PAT never responded. PPS responded to an initial request with a commitment to provide the data. Repeated follow-ups, however, brought nothing but excuses for the delay. Eventually my entreaties just went into a black hole. So much for public accountability.

In 2018, The Oregonian reported that in 2016-17, the average Oregon teacher made nearly $61,900 a year, higher than the national average of $59,700. Oregon ranked 13th highest for average teacher pay among the 50 states. “Oregon teachers have long been better compensated than most of their peers around the country,” the paper reported. 

In 2023, according to the National Education Association (NEA), the average Oregon teacher made $70,402 a year, higher than the national average of $66,745, and again Oregon ranked 13th highest for average teacher pay among the 50 states.

In other words, Oregon has actually been holding its own in average salaries, although the numbers for starting teacher pay are not as favorable for Oregon.

In 2023, the average salary for a starting teacher in Oregon with a bachelor’s degree and no experience was $40,374 (31st in the USwhere the average was $42,844). Under the PPS contract with PAT, the salary for a starting teacher with a bachelor’s degree and no experience in 2023 was $50,020.

Averages, however, can be deceiving. Very high or very low salaries can skew the numbers. Median compensation represents a more accurate picture of how much Portland’s teachers are being paid, but neither PPS nor PAT agreed to provide median salary numbers.

The Oregon Center for Public Policy, a progressive economic research organization, argues that Oregon public school teachers are underpaid by about 22%. Even after accounting for the more generous benefits earned by public school teachers, the Center claims Oregon public school teachers are underpaid by about 9%. 

But the analysis is not based on compensation for other teachers. Rather, the Center claims Oregon teachers are underpaid “relative to comparable private-sector workers (in Oregon)…with similar levels of education and experience”.  The claim that public-school teachers endure a salary penalty with this comparison is dubious.

Less dubious was PAT’s assertion before the strike that recent inflation has eroded teachers’ wage gains over time. 

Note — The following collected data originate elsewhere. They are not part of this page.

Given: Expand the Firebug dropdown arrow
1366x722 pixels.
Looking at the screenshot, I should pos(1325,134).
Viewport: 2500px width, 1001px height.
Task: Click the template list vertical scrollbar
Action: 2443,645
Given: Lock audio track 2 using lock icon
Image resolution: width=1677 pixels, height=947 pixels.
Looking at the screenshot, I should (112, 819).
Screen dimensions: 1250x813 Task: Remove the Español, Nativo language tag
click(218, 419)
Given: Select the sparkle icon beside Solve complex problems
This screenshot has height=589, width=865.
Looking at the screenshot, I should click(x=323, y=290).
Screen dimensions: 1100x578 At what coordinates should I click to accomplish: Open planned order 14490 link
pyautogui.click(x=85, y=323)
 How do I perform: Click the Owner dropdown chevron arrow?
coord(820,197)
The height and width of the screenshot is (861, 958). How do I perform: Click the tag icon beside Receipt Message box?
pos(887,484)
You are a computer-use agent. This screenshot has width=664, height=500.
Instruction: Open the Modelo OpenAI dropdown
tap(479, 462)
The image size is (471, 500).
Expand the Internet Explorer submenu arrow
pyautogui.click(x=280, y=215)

In an annual report that ranked and analyzed teacher salaries by state, the NEA estimated that the national average teacher salary for the 2021-22 school year was $66,397 — a 1.7 percent increase from the previous year. But when adjusted for inflation, the average teacher salary actually decreased by an estimated 3.9 percent over the last decade. 

In other words, teachers were making $2,179 less, on average, than they did 10 years earlier when the salaries are adjusted for inflation. A similar NEA report issued in 2023 concluded that teachers made on average $3,644 less than they did 10 years ago, adjusted for inflation.

However, comparing over a longer period, the average Oregon teacher’s salary in 1970 was $8,818. Inflation adjusted, that figure would have been $66,509.99 in 2022. In other words, although there has been a decrease in inflation-adjusted pay in recent years, average teacher salaries in Oregon have kept up with inflation over the long term.